A subtle, but at times decisive, form of bias in Type I error can arise when one chooses between one-tailed and two-tailed testing. When, say, one wishes to compare means between two groups, a one-tailed test corresponds to an alternative hypothesis, in which one population's mean is strictly larger than the other's. In contrast, a two-tailed test applies to an alternative hypothesis, which states that the two means differ, without specifying which is larger than the other. The advantage of a one-tailed test is that it offers greater statistical power (i.e., probability of correctly rejecting the null) in the specified direction. One-tailed tests are scientifically justifiable in two special circumstances: 1) a difference between two means in one of two directions is known to be impossible or 2) a difference in one direction is of no interest whatsoever in any circumstance. For example, suppose a researcher anticipates that a compound will elevate an average glucose-cycling rate but acknowledges that the compound may, for reasons not yet understood or foreseen, depress the average rate.

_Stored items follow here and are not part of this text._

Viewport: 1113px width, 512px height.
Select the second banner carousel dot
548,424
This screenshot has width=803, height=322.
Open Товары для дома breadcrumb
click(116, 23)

This possibility must be allowed by employing a two-tailed test, unless the researcher would never be interested in recognizing such a counter-theoretical result. Because these two instances are rare in this literature, one-tailed testing should be rare, and if employed, given very strong justification, which is not always the practice in the E and M literature. When a one-tailed test is employed outside these constraints, the nominal Type I error is less than the actual.

Another arena in which actual Type I error rate may exceed the nominal rate is with multiple hypothesis testing. Multiple hypothesis testing is common in the E and M literature, especially where more than one type of measurement is collected on each subject (e.g., as may be reported in a table of data on free fatty acids, triglycerides, glycerol, glucose, and so on) and a separate test performed on each measurement. Each test conducted carries a particular Type I error rate, so that across multiple tests, the total Type I error rate compounds. For a provocative, accessible, and playful discussion of this topic see Ref. 1. When one does wish to control for compounded Type I error, a number of powerful methods are available, including those described in Refs. 6 and 11, with the latter suggested for the nonstatistician.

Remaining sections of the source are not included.